多くの企業寄付は事業収益からの捻出に留まるが、楓工務店は株式会社トポフィリの技術「うつわ蘇生®」を活用。壊れた器に新たな価値を宿らせ、それを顧客が購入することで支援の輪に加わるという、ストーリー性の高い体験型スキームを構築した。「消費がそのまま社会貢献になる」という実感を、住宅会社という生活に密着した場からダイレクトに提供している。
白井一幸氏が繋いだ縁と「一隅を照らす」精神の真髄
このプロジェクトの背後には、侍ジャパン元ヘッドコーチであり、同社顧問を務める白井一幸氏の存在がある。白井氏が重んじる「個を活かし、全体を輝かせる」哲学は、比叡山延暦寺の開祖・最澄の言葉「一隅を照らす」と共鳴する。
「あなたの器が、誰かの心の灯になるとしたら」。この問いかけは、フードバンク奈良の「食の支援を通じて人と地域をつなぐ」理念と見事に合致した。単なる建設会社ではなく、地域コミュニティの「温度」を上げるインフラでありたいという同社の決意が、このチャリティを支えている。
工務店という「点」から、地域を支える「面」のメディアへ
今回の事例から学べるのは、中小企業が地域社会において果たすべき「媒介者(ハブ)」としての役割だ。

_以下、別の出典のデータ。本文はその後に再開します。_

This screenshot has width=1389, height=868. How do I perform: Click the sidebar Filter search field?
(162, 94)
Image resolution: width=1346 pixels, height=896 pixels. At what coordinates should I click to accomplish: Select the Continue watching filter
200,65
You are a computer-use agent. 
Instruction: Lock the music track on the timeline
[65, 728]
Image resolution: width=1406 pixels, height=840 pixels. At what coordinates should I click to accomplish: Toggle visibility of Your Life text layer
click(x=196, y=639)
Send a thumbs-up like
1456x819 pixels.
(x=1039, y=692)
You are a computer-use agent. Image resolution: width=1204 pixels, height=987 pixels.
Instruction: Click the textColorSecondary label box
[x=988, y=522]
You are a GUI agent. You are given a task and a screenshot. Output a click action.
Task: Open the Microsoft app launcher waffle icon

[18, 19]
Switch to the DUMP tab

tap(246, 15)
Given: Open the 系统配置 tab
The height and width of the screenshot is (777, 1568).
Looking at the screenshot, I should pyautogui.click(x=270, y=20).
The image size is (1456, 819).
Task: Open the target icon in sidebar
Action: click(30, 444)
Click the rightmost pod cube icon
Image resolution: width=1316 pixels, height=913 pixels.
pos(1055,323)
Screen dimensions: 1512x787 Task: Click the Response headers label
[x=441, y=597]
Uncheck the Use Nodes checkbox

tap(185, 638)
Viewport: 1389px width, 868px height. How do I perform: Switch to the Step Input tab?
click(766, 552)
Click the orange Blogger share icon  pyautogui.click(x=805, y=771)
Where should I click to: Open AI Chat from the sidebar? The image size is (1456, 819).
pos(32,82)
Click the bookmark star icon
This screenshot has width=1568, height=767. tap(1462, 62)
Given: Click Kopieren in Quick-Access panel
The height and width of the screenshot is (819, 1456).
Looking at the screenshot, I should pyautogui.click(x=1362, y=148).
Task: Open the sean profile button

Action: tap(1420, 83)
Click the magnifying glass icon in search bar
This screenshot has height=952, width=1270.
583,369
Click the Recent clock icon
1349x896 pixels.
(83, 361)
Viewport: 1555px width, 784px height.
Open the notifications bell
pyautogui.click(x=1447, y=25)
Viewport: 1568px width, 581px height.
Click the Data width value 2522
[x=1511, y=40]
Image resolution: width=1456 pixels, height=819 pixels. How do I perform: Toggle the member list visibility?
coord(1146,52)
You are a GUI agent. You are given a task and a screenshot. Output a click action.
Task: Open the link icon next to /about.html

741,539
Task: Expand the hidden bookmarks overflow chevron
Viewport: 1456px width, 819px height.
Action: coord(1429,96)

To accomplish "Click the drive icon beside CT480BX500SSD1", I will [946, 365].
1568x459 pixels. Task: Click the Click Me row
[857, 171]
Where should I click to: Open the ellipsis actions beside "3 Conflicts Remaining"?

自社だけで完結する活動には限界がある。しかし、楓工務店のように、独自の技術(トポフィリ)や地域の切実な課題(フードバンク)を自社の顧客ネットワークと結びつけることで、寄付金以上の社会的インパクトを生み出すことが可能になる。
「自社の事業は、どの一隅を照らしているのか」。この視点こそが、これからの地域共生型ビジネスにおける最大の勝機となるだろう。